What to do — Repeat the records word for word, everything from the line containing "Identify the location of preview-row: Dave" down to the line containing "tandem-passenger is located", with both of those lines included.

Data supplied —
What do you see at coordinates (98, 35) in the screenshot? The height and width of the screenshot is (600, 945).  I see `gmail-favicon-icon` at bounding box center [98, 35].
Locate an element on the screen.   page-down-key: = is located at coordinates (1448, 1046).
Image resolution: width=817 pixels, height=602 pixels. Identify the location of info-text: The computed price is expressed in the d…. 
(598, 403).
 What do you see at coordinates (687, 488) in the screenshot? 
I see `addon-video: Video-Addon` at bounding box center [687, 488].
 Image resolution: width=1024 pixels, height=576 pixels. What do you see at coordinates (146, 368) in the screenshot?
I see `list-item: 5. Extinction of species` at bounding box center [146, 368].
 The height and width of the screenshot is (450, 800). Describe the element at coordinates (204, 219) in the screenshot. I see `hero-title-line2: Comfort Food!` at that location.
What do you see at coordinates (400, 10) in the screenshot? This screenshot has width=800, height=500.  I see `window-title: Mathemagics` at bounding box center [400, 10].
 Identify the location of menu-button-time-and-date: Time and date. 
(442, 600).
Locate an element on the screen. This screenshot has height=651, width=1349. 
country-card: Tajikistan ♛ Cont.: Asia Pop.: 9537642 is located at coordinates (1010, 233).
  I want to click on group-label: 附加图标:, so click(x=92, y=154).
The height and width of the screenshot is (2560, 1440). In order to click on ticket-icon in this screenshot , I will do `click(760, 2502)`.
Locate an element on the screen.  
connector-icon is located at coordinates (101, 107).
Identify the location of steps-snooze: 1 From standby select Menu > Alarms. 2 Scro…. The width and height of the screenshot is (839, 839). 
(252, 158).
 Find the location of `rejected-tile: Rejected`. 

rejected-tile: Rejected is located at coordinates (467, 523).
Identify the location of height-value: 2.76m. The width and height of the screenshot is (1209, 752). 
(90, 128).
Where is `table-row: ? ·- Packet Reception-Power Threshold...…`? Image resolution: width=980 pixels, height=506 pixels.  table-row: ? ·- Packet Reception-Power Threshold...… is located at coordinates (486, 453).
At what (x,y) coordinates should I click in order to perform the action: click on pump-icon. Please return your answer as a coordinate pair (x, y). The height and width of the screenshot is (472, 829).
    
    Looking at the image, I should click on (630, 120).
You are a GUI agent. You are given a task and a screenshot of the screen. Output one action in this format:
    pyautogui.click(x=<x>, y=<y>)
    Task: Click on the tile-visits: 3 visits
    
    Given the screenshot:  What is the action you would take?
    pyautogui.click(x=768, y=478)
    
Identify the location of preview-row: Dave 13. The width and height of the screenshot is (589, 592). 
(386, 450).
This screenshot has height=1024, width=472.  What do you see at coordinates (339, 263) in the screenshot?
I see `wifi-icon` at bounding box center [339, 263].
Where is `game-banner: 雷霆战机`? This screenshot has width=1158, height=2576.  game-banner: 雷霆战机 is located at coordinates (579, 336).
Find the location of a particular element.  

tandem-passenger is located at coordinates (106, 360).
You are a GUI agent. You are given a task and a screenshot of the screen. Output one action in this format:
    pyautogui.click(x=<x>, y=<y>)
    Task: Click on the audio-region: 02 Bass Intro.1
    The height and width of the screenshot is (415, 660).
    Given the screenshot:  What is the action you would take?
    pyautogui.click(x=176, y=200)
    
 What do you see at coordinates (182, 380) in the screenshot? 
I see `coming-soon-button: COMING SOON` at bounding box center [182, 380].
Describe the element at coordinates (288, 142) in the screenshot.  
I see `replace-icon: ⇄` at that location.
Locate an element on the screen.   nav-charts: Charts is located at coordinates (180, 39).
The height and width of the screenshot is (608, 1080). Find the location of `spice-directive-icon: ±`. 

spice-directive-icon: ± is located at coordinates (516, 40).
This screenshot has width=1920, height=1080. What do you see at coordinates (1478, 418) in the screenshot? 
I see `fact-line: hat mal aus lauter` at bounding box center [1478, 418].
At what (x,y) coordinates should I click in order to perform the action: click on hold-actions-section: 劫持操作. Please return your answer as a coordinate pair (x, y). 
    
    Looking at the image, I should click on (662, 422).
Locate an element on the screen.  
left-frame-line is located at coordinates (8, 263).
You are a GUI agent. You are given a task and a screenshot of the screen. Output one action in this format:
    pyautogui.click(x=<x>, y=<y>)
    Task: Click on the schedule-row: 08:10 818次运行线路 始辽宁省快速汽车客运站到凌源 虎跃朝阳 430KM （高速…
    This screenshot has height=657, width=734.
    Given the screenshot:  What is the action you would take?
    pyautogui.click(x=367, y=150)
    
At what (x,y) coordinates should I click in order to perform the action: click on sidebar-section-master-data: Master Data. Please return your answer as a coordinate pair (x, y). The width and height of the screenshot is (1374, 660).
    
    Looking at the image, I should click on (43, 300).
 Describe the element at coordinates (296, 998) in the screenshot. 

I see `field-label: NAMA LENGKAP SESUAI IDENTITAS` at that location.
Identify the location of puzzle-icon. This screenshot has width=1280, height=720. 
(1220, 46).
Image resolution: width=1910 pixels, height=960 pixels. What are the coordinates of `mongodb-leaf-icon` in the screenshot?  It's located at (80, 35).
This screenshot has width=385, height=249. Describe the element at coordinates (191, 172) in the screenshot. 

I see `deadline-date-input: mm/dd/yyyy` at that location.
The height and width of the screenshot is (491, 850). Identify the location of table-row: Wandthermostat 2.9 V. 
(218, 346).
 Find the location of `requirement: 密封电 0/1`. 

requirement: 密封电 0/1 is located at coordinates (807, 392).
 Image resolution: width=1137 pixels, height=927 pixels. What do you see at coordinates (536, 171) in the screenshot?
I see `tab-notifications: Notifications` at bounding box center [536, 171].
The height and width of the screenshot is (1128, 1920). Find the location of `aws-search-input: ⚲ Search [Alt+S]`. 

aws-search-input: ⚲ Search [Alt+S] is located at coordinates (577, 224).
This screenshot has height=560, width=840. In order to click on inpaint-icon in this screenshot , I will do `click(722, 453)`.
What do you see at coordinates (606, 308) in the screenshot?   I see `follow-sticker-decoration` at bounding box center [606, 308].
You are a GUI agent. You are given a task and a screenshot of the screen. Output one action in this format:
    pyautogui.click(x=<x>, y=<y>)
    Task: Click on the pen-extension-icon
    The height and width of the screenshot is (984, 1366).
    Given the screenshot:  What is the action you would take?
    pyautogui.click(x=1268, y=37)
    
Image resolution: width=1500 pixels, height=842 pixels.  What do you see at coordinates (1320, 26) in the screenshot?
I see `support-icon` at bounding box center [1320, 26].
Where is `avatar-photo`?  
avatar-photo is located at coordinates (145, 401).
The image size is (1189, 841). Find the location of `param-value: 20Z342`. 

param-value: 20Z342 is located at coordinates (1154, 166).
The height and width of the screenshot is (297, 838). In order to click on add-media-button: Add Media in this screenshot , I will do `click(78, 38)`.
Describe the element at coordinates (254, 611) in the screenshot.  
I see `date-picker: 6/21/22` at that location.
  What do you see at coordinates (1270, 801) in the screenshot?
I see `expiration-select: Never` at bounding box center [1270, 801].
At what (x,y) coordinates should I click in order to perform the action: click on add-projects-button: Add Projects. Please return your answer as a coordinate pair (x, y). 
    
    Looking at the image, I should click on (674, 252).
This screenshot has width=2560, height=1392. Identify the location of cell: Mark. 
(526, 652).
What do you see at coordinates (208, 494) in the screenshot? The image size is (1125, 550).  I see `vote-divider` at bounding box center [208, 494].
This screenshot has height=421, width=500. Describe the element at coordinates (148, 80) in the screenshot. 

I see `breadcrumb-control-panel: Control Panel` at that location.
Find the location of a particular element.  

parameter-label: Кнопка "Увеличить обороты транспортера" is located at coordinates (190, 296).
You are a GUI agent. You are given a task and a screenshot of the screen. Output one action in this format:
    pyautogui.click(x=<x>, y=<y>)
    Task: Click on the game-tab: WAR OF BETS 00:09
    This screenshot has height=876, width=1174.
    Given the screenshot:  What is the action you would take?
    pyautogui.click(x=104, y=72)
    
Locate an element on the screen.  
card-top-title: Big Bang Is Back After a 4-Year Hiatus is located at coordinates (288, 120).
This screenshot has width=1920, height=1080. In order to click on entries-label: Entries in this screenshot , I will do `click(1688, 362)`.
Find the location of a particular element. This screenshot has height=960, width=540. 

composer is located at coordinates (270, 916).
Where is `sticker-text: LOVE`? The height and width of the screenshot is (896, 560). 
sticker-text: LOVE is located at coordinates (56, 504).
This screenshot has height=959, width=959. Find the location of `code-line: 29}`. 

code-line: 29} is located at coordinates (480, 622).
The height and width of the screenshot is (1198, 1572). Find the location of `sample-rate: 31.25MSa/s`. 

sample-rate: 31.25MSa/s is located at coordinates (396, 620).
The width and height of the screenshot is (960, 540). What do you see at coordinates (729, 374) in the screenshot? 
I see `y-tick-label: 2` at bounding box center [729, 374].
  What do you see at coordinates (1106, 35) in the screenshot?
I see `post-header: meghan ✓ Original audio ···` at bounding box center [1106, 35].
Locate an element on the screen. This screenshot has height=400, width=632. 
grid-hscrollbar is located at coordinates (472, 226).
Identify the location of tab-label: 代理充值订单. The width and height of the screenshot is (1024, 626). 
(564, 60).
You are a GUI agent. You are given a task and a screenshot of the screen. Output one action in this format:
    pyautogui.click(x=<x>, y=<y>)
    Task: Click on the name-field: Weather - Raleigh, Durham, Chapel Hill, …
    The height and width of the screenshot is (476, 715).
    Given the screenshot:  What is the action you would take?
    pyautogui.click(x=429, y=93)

Response area —
Identify the location of preview-row: Dave 13. The width and height of the screenshot is (589, 592). 
(386, 450).
This screenshot has height=1024, width=472.  What do you see at coordinates (339, 263) in the screenshot?
I see `wifi-icon` at bounding box center [339, 263].
Where is `game-banner: 雷霆战机`? This screenshot has width=1158, height=2576.  game-banner: 雷霆战机 is located at coordinates (579, 336).
Find the location of a particular element.  

tandem-passenger is located at coordinates (106, 360).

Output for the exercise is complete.